◆ **YOUR ASSIGNMENT**
Rewrite the stretch of the recruiting tips from "6. Employee Referrals" through "position is opened.", putting "candidates" wherever "talent" appears.

◆ **SOURCE TEXT**
2. Benefits Make All The Difference
By Stephen Fean, Watchdog Real Estate Project Managers
We have tried a variety of websites to recruit top talent: Monster.com, CareerBuilding.com, Indeed.com, Linkedin.com, etc. However, building a culture that our employees want has been our most powerful recruiting tool. We offer unlimited vacation, paid sabbatical and paid parental leave. Offering these benefits to prospective and current employees has proven a successful recruiting method for us.
3. Understand what your candidates want.
By Margaret Menotti, Kel & Partners
Talented workers like to be productive, use creativity, feel welcome in the enterprise and expect a work life balance. As millennials shape the workforce, traditional items like bonuses, perks don’t matter as much as fitting in with the culture and sharing a common vision. Your company must focus on their unique culture and deliberately shape it to stay relevant to top talent.
4. LinkedIn gives you a wide pool of potential candidates
By Allison Hernandez, lotus823
What has been most useful at lotus823 is LinkedIn. I am able to utilize my network as well as the network of my current employees to connect with potential candidates. I can easily see their experience through their LinkedIn profile and identify shared connections. In employing interns and entry level candidates, we also attend job fairs at the local universities and colleges. This has proven to be quite successful for us in the past.
5. Use Indeed’s Resume Search Tool
Using Indeed.com, you can search millions of up-to-date resumes for free. You can easily filter to view candidates with certain skills or qualifications, AND live near your office. Indeed makes it easy to contact resumes you like, and track the application process with back-end tools. You can read more about it on our full guide How to Use Indeed Resume Search.
6. Employee Referrals Are Still Number 1
According to many top companies, close to 50 percent of hiring comes from employee referrals. Employees are not only great at recommending talent, but the employees they bring on tend to be good culture fits and naturally work well with the team.
Make sure you’re getting the most out of this source of talent. If you’re not already, offer a reward for successful referrals. Ask employees if they have any recommendations each time a new position is opened.

◆ **DATA EXTRACT**

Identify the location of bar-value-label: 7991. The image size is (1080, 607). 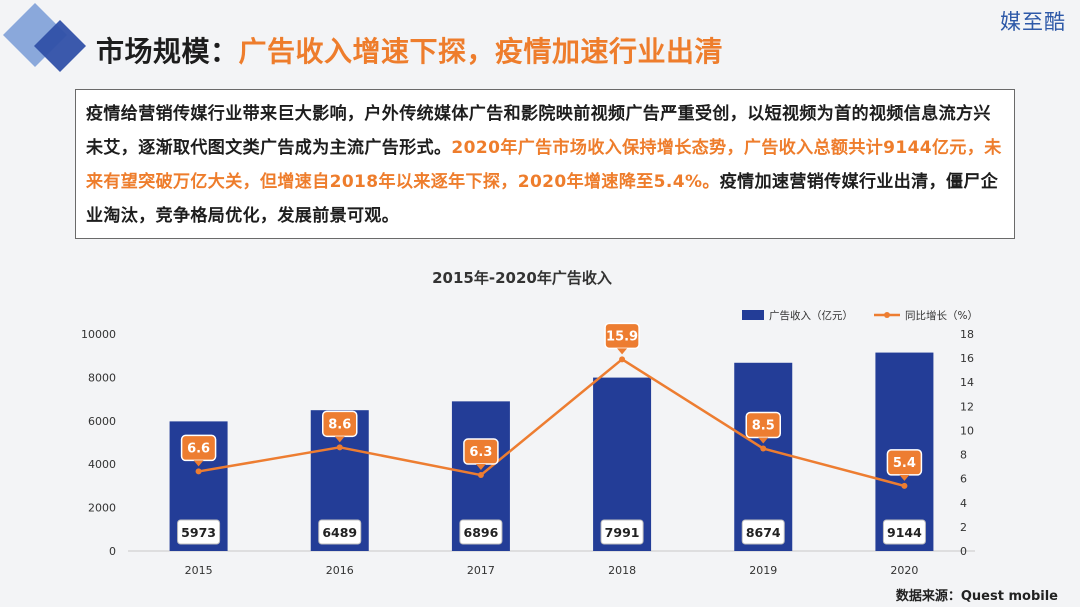
(622, 532).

◆ **EXERCISE ANSWER**
6. Employee Referrals Are Still Number 1
According to many top companies, close to 50 percent of hiring comes from employee referrals. Employees are not only great at recommending candidates, but the employees they bring on tend to be good culture fits and naturally work well with the team.
Make sure you’re getting the most out of this source of candidates. If you’re not already, offer a reward for successful referrals. Ask employees if they have any recommendations each time a new position is opened.